The primary range is a tall gabled block of rubble with a renewed medium/steep pitched roof; it is partly built onto rock. The N side has an entrance to the L with boarded door. Central entrance with stable doors in the position formerly occupied by the lateral chimney, with evidence of a probable primary entrance to R provided by disturbed masonry in this position. Blocked opening to the rear (S side). Upper window with boarded shutter to W gable and beneath a blocked C16 (?) one; this gable repaired C19. Attached to the E gable, a single-storey cart-house lean-to of rubble and slate, probably later C18. Depressed-arched cart entrance to N with C20 doors; square unglazed light above. C19 Ty bach extension to E.
The later cross-range has a third-quarter C19 appearence. Rubble and slate construction as before with a boulder plinth to the S gable end. Plain end chimneys with simple capping and weather-coursing. Near-symmetrical main (E) front with off-centre entrance (to L) with boarded door and door-light. Flanking 6-pane sash windows and three 4-pane sashes to the first floor, that to the centre smaller. Further entrance and similar flanking windows to rear.

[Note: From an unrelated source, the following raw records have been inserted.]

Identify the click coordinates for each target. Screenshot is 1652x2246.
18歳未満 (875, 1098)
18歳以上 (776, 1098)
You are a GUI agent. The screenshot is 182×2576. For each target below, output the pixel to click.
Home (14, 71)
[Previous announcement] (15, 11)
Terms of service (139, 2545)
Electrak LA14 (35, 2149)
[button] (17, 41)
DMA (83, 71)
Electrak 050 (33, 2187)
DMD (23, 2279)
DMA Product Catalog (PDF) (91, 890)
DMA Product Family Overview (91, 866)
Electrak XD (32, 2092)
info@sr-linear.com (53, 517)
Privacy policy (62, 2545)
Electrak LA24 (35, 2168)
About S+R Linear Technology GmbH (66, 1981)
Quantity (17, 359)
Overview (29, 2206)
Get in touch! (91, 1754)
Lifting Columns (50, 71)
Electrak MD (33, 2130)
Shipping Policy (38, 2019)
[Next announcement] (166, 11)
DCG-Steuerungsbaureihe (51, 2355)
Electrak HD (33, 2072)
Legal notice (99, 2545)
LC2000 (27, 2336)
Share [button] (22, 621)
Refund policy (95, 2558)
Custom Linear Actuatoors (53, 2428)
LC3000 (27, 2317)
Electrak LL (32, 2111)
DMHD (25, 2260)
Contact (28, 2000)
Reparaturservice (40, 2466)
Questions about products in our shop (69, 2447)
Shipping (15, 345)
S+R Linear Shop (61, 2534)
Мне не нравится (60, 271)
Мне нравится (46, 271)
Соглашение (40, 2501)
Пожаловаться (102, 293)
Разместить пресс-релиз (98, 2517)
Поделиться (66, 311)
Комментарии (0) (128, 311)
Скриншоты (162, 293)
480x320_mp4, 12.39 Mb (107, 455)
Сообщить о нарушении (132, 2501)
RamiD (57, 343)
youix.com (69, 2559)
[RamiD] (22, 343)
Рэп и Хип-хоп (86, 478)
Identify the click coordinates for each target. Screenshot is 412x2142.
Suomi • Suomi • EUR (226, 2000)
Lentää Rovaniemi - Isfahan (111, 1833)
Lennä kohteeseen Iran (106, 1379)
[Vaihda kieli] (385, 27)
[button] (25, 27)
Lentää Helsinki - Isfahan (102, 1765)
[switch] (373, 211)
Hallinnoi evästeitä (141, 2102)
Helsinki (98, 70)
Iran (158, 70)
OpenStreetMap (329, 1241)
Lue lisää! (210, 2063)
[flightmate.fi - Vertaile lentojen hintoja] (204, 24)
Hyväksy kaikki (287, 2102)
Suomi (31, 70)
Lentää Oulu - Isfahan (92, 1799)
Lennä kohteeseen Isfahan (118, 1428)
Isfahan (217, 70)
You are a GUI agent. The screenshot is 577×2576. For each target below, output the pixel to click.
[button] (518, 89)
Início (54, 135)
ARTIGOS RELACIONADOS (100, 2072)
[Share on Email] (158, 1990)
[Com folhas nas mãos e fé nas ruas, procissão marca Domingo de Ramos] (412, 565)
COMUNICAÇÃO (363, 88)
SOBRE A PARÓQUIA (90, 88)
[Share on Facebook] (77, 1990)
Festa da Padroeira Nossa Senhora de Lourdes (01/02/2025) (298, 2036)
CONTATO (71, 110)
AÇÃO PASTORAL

3-bay primary range with the 2 western bays forming the original open hall. This with chamfered arched-braced collar truss, the S side of which is supported on a later corbelled wall post (see above). Original round-arched entrance to the N wall in the NE corner; large oak lintel. Plain framed truss at former dais end (between bays 1 and 2) with collar, tie-beam and queen struts, and full-length wall posts. Post-and-panel screen with later double-ogee-headed openings with boarded doors; that to the R is detached and the door head is partly missing. That to the L retains its crude latch mechanism and has inner oak hinge blocks; early graffiti and some decorative studding to the door. Plain gable-end collar and tie beam trusses; chamfered trenched purlins to N side though curiously, no evidence of windbraces. The S side has the gable wall and connecting roof section of the cross-wing added above the wall plate. The 2 outer bays retain later C16 flooring with wide stopped-chamfered beams and similar joists; those to the central bay have been removed. Access to this through an entrance created in the former fireplace; a surviving section of the large chamfered bressummer now forms the door lintel. Early flagged floor (much worn) to hall with a surviving section of beaten earth and mortar to the E floor area. Rough cobbled floor to secondary room beyond the partition.
Plain C19 interiors to the later range.
Included at Grade II* as a late Medieval hall with good survivinglater C16 detail.
Reference: P. Smith, Houses of the Welsh Countryside, 1988, figs.90b & 95.